[Belge Bölümü]
Çeşitli kuruluşların uzman ve yöneticilerinden görüş alınarak hazırlanan bu doküman Türkiye'de özürlülük sorununu bir bütün olarak ele almasındaki biricikliği ile değer taşır. Bu politika geliştiremediği gibi gönüllü kuruluşların çabasını da yeterince değerlendirememiştir.

Hazırlanmış olan "Sakatlar İçin Politika Dokümanı"nda özürlüler için gerekenler ve sorumlu kuruluşlar yazılmıştır. Fakat bu önlem maddelerinin karşısına, örgütlenme biçiminin nasıl olması gerektiği karar haline getirilmemiştir.

"Erken Teşhis Bürolarının" kurulması halkın ayağına götürülmesi sağlanmalıdır. Bazı kuruluşların serbest piyasa ekonomisi ile bağdaşabilmesi durumunda personel bulma sorunu ortaya çıkaracaktır. Öyle ise eğitim kurumların da devreye sokulup bu açık kapatılmalıdır. Bireyler özürlülüğe neden olabilecek her türlü faktör hakkında ve temel sağlık konularında sorumlu kuruluşlarca bilgilendirilmeli. Ayrıca aile eğitiminin temelini teşkil eden aile rehberliği, ailelerin, özürlü çocuğun gelişmesine katkıda bulunmaları amacı ile sistemli ve düzenli çalışmalar gerçekleştirmeli. Aile, psikolojik yardımlarla ferahlatılmalı.

Özürlüler politikasını hukukuyla, eğitimiyle ve istihdamıyla bir bütün olarak ele almak ve örgütleme biçimini yetki ve sorumlulukları taşıyan kurum ve kuruluşları, buna göre tanımlamak gerekir (ÖRNEK: 50'den fazla işçi çalıştıran iş yerlerinde %2 oranında özürlü birey istihdam edilmemesi halinde kesilen cezaların bir fonda birikerek, "özürlülere yönelik hizmetler" için kullanılması).

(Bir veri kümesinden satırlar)
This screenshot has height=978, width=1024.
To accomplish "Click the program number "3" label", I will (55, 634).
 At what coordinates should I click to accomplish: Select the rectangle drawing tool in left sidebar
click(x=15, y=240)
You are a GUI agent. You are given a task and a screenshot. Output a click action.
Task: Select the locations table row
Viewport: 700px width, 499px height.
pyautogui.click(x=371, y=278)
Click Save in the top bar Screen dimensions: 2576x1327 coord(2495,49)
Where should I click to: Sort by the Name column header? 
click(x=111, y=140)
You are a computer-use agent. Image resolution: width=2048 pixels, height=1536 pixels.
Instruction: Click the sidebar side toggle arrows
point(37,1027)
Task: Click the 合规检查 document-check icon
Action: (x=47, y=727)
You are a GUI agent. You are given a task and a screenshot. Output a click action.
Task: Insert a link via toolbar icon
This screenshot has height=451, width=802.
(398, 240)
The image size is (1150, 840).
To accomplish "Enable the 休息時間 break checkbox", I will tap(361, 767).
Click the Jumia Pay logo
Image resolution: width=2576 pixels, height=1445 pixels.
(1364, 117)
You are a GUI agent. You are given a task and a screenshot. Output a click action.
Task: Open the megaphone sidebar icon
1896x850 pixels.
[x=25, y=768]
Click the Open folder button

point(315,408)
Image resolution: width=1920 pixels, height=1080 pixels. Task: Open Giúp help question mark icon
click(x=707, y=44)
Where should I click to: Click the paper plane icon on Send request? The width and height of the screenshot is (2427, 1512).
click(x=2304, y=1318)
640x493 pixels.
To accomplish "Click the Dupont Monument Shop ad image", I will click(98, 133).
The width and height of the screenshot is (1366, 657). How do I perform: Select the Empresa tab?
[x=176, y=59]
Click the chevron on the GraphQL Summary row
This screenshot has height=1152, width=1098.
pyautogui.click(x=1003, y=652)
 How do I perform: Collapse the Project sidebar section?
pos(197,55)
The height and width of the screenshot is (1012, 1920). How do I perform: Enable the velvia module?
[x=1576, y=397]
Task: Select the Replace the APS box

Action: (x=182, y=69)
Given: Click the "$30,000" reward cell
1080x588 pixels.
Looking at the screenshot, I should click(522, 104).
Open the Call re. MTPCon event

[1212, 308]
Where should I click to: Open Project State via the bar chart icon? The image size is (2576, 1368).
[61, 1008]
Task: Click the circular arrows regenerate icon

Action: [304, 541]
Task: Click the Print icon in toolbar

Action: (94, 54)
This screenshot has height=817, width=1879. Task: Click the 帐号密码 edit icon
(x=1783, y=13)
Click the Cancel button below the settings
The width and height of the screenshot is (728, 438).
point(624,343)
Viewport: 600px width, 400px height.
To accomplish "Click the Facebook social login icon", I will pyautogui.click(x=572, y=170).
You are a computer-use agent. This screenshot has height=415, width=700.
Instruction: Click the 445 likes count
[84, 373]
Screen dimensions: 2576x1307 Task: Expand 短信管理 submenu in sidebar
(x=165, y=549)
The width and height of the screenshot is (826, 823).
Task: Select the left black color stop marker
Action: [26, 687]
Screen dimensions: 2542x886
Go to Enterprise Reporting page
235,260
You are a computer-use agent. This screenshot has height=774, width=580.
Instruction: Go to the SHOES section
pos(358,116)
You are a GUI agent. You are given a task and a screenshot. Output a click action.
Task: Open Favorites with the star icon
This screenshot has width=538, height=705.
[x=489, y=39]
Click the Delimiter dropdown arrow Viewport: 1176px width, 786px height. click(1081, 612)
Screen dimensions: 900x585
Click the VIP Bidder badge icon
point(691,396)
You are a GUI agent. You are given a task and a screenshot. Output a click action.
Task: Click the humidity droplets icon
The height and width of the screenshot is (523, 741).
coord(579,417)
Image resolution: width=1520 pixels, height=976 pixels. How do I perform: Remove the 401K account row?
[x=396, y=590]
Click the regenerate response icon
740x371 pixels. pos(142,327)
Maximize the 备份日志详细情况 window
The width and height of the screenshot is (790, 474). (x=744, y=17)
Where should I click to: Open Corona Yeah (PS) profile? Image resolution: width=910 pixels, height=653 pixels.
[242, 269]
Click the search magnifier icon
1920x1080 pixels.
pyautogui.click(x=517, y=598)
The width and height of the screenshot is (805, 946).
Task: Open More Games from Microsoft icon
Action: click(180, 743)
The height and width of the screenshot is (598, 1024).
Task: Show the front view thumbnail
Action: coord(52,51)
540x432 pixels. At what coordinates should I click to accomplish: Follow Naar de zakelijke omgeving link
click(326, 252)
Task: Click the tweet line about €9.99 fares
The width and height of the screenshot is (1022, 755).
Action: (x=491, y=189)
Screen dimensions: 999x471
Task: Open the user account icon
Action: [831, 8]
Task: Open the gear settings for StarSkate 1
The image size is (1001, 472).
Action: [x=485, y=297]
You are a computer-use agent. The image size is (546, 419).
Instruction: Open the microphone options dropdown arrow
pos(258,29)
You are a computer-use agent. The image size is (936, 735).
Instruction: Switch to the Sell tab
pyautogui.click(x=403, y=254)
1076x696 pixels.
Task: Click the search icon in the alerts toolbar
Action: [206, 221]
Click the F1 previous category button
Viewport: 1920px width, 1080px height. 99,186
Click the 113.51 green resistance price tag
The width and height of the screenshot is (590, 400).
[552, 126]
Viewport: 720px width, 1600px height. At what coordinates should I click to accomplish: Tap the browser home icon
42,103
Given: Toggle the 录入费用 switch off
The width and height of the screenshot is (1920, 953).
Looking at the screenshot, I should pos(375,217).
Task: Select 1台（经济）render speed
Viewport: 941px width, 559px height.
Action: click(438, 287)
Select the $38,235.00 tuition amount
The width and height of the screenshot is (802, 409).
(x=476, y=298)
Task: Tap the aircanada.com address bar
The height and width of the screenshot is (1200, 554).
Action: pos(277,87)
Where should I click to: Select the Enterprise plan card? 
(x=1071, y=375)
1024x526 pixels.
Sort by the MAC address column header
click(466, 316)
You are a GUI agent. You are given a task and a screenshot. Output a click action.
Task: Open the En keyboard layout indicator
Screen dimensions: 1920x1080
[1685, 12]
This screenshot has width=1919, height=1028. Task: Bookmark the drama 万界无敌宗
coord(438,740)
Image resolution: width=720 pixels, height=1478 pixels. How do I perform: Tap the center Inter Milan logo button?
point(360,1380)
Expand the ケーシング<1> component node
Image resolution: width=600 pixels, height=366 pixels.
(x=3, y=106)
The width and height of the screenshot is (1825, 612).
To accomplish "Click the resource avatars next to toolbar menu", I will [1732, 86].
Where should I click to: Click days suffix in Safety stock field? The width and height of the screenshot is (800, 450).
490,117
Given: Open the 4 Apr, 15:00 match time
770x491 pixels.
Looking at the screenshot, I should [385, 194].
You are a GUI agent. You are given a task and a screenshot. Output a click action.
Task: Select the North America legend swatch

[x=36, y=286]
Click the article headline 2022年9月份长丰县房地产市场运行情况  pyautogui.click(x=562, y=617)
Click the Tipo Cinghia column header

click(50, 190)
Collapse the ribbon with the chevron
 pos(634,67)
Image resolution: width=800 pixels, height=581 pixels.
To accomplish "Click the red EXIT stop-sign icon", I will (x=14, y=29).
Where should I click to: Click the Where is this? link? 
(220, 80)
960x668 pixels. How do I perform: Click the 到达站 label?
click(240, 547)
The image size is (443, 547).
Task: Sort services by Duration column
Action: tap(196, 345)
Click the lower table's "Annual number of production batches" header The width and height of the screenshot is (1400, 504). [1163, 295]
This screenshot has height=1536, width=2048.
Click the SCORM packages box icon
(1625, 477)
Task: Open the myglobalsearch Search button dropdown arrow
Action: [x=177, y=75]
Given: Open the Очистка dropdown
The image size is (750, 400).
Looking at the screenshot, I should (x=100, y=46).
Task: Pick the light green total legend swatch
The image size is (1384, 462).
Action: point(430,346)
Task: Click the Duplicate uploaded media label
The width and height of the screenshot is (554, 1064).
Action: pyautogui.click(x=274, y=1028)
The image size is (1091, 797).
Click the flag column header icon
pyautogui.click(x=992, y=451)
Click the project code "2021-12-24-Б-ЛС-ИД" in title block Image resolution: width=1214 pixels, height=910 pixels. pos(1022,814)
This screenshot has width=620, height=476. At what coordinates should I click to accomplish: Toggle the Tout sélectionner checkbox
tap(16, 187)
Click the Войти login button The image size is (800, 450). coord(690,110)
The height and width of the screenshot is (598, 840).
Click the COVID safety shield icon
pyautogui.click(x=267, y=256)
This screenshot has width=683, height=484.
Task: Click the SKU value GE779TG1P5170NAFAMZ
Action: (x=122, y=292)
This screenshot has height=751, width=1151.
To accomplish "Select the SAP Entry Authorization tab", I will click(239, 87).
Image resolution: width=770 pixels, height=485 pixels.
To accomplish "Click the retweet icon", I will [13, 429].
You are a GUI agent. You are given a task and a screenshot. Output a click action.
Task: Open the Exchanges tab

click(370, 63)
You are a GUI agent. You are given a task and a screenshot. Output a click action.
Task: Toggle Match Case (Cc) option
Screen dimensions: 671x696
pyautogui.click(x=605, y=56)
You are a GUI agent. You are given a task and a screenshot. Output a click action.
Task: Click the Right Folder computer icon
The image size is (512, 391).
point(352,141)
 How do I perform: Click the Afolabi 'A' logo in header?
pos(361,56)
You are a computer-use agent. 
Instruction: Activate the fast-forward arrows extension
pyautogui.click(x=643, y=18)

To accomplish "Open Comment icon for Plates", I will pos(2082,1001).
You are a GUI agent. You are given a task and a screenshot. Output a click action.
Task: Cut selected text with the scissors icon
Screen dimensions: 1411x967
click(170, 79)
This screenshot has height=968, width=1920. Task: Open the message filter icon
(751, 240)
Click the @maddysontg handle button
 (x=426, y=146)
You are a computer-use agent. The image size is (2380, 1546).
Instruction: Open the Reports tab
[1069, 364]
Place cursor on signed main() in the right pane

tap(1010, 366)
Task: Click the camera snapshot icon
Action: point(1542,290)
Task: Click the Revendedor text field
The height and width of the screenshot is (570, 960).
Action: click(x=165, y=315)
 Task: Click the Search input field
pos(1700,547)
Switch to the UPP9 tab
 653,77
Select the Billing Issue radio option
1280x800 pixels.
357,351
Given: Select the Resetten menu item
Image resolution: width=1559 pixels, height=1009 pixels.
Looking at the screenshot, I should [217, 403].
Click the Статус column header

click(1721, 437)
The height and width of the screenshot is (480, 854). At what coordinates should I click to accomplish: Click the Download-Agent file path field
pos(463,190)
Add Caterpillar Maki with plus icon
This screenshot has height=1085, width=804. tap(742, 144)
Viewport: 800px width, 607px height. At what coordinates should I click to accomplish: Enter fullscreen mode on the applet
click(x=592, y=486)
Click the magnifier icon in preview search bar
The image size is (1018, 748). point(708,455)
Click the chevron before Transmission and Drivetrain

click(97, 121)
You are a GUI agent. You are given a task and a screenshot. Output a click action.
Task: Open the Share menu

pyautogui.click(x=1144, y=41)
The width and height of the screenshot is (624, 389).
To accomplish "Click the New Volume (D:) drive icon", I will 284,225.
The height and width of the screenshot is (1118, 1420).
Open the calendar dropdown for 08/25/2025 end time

[Görevler]
1. Özürlülük politikası metnine göre, 50'den fazla işçi çalıştıran iş yerlerinde yüzde kaç oranında özürlü birey istihdam edilmesi gerekir?
2. Özürlülük politikası metninde "Erken Teşhis Bürolarının" sözleriyle başlayan paragrafı, ana bilgilerini koruyarak madde listesi hâlinde yeniden yazın.
3. Özürlülük politikası metnini, son paragraftan sonra kaldığı yerden devam ettirerek yazın.
Kayıtlar, metinden ayrı ve bağımsız bir malzemedir.

[Alıştırma Sonuçları]
1. %2 oranında.

2.
- "Erken Teşhis Büroları" kurulmalı ve hizmet halkın ayağına götürülmeli.
- Bazı kuruluşların serbest piyasa ekonomisiyle bağdaşması personel bulma sorunu doğuracak. Bu açık, eğitim kurumları devreye sokularak kapatılmalı.
- Sorumlu kuruluşlar, bireyleri özürlülüğe yol açabilecek her türlü etken ve temel sağlık konuları hakkında bilgilendirmeli.
- Aile eğitiminin temelini oluşturan aile rehberliği, ailelerin özürlü çocuğun gelişimine katkıda bulunması için sistemli ve düzenli çalışmalar yürütmeli.
- Aile, psikolojik yardımlarla rahatlatılmalı.

3.
Bu konudaki bütünlüğün öneminden bahsettikten sonra gerekli bir politikanın çerçevesini şöyle belirleyebiliriz:

Saptanacak özürlüler politikası, uzun vadeli bir programın konusu olmalı. Bu durumda böyle bir program, zamanla kendi hukukunu, örgütlenme biçimini ortaya çıkaracaktır. Sorunların özünü ve çekilen sıkıntıları, bunların çözüm yollarını, en yakından bilen ve tanıyan, bürokrat kesim değil, tersine gönüllü kuruluşların üyeleri olduğundan hazırlanacak politikanın onların görüş ve deneyimleri üzerine inşa edilmesi gerekmektedir. Bürokrat kesime düşen en önemli görev, bu seslere kulak verip, kendilerine yansıtan gereksinimlere çözüm aramaları olabilir. Devlet, kuruluşların rahat çalışmasını sağlayacak gerekli maddi ve manevi ortamı hazırlamalıdır."Geliniz birlikte becerelim" savıyla hareket etmelidir.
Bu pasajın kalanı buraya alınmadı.